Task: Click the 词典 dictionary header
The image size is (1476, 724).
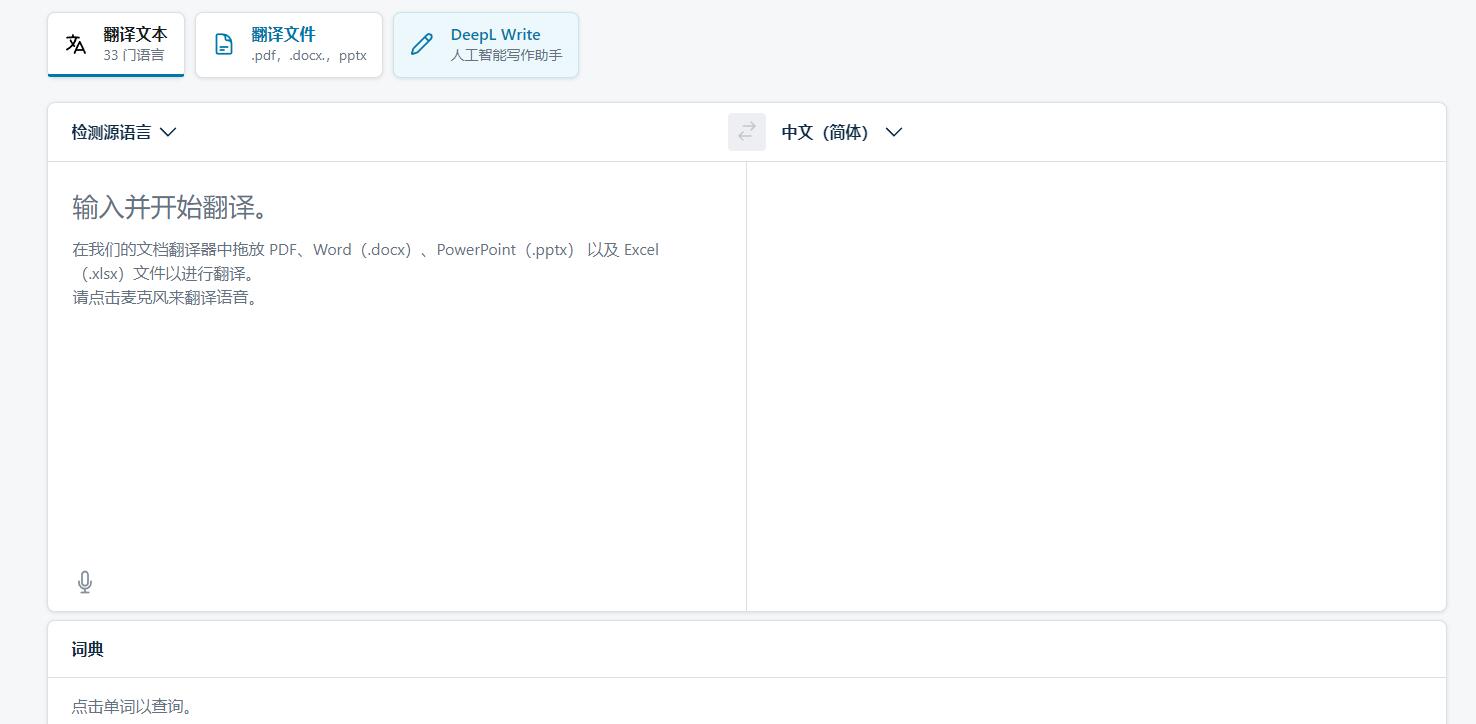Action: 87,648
...
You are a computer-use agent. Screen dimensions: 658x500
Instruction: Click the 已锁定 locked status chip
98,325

PROMPT: Copy the rows word for word, from the line containing "Task: Click the 词典 dictionary header" through the line containing "Action: 87,648", both ends included. Leave the picture out of your copy.

THE REPLY:
Task: Click the 词典 dictionary header
The image size is (1476, 724).
Action: 87,648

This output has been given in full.